Мы засиделись допоздна, и время прошло очень интересно. Брат говорил о прошлых днях и о многом из жизни нашего дома, столь мало известном мне, что я чувствовала себя так, будто читаю какую-то старую, полузнакомую книгу. Я никогда не видела его столь свободным и веселым, как в тот вечер. А Миё, то смеясь, то плача, быстро говорила, задавая множество вопросов и постоянно прерывая саму себя. Она напоминала ему о каком-то случае из его детства, как вдруг резко спросила: «Что стало с твоим мужем „по собственному выбору“, Миё?»

Я подумала, что этот вопрос был слишком жесток, но Миё спокойно ответила: «Молодой Господин, „Ржавчину собственного меча можно счистить лишь собственным уралением“. Я все еще плачу расплату за свою жизненную ошибку».

С великой серьезностью она прошла через комнату к большому сундуку и достала маленький плоский сверток. Это был квадрат из фиолетового крепа с нашим гербом. С серьезным лицом она развернула его, показав парчевый мешочек для амулетов, какой мы, дети, носили, чтобы хранить бумажное благословение жреца. Золотые нити немного растрепались, а тяжелый алый шнур смягчился от времени.
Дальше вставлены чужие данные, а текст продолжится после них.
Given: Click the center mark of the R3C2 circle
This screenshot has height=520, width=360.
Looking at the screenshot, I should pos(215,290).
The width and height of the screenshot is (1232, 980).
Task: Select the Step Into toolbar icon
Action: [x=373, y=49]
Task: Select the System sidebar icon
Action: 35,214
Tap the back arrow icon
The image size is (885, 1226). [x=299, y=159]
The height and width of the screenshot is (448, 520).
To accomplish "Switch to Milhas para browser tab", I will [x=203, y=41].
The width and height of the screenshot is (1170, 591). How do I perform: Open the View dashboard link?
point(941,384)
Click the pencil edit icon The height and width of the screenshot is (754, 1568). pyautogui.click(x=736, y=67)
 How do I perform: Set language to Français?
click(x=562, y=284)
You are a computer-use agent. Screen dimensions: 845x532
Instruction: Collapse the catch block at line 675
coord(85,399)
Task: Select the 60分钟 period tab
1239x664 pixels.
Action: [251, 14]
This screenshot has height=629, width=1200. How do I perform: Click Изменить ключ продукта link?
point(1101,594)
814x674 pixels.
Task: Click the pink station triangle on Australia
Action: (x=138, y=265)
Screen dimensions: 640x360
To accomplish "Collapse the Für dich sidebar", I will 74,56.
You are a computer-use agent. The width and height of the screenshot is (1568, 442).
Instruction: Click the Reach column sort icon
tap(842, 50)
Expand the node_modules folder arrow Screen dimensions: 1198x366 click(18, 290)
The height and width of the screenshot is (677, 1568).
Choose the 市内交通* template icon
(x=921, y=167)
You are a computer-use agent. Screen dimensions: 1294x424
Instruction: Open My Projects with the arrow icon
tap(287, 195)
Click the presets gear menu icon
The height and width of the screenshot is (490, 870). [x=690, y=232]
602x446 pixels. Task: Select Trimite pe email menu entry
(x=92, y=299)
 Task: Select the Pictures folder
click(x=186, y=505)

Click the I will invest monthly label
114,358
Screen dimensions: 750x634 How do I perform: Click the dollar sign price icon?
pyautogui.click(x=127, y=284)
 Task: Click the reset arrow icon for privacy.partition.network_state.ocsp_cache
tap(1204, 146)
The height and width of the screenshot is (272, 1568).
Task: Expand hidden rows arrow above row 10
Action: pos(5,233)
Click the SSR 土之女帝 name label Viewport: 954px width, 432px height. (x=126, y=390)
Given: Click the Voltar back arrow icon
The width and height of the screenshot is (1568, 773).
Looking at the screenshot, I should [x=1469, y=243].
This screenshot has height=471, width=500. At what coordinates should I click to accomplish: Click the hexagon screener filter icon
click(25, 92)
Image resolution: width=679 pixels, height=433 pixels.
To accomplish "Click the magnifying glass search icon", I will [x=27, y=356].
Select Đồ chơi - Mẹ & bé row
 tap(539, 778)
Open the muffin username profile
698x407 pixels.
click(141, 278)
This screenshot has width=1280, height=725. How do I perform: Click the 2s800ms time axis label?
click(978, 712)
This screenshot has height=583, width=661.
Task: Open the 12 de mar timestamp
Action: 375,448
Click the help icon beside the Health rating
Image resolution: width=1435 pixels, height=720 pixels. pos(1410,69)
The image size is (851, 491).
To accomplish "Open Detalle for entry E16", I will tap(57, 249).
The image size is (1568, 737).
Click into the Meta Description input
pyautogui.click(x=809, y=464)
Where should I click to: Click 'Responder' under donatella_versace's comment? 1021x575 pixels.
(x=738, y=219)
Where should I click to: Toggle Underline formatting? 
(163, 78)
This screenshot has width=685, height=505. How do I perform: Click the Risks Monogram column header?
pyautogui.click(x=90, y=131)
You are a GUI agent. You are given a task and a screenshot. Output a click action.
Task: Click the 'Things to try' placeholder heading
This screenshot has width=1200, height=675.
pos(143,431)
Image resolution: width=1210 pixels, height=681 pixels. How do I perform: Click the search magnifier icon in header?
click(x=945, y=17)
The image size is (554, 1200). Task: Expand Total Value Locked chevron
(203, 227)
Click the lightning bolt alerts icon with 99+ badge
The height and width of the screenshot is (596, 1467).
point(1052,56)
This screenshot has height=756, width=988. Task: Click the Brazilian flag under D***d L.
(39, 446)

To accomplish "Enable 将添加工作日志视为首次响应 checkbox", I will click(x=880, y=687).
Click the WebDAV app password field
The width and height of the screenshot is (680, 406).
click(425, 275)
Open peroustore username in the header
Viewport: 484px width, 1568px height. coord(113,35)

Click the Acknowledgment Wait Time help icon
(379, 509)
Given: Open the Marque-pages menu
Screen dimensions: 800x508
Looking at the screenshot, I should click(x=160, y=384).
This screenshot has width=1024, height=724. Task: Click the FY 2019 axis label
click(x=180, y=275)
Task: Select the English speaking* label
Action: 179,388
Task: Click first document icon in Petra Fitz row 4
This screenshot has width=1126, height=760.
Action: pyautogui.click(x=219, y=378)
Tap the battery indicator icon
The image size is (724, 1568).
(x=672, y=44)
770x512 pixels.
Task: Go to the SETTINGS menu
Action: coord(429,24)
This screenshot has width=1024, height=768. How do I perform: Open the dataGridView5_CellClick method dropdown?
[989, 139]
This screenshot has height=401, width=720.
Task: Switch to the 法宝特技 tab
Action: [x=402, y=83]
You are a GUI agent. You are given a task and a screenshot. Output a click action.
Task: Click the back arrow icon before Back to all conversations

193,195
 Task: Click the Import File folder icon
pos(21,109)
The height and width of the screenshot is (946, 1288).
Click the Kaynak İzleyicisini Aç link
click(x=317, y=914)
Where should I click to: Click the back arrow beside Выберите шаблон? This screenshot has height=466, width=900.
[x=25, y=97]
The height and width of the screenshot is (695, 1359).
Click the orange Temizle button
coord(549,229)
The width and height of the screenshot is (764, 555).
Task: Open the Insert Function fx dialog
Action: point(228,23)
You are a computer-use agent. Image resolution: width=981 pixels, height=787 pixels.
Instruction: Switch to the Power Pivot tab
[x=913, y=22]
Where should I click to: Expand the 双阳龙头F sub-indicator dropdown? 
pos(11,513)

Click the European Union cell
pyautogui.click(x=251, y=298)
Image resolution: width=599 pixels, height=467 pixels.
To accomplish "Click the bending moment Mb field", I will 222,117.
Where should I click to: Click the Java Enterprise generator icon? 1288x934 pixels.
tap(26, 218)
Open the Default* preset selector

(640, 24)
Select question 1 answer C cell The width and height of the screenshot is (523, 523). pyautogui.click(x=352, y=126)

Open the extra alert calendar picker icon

Миё с благоговением прижала его ко лбу.

«Достопочтенная Госпожа дала его мне, — сказала она Брату, — в ту ночь, когда она пропустила моего возлюбленного и меня через водные ворота. В нем лежали квадратные серебряные монеты — все, что мне было нужно».

«Ах! — взволнованно воскликнул Брат. — Я знаю! Я был маленьким мальчиком. Было темно, и я видел, как она возвращалась одна, неся фонарь. Но я никогда не понимал, что это значило».

Миё на мгновение замялась; затем она рассказала нам.

Когда она работала в нашем доме, она была очень молода, и поскольку она была сестрой верного слуги Отца Дзии, ей позволяли многое. Молодой слуга, тоже из нашего дома, влюбился в нее. Для молодых людей становиться возлюбленными без санкции надлежащих формальностей было тяжким проступком в любом сословии, но в самурайском хозяйстве это было черным позором для дома. Наказанием было изгнание через водные ворота — ворота из хвороста, построенные над ручьем и никогда не используемые никем, кроме представителей класса эта, или отверженных. Уход происходил публично, и виновных после этого все сторонились. Наказание было невыразимо жестоким, но в старые времена суровые меры использовались как средство предотвращения беззакония.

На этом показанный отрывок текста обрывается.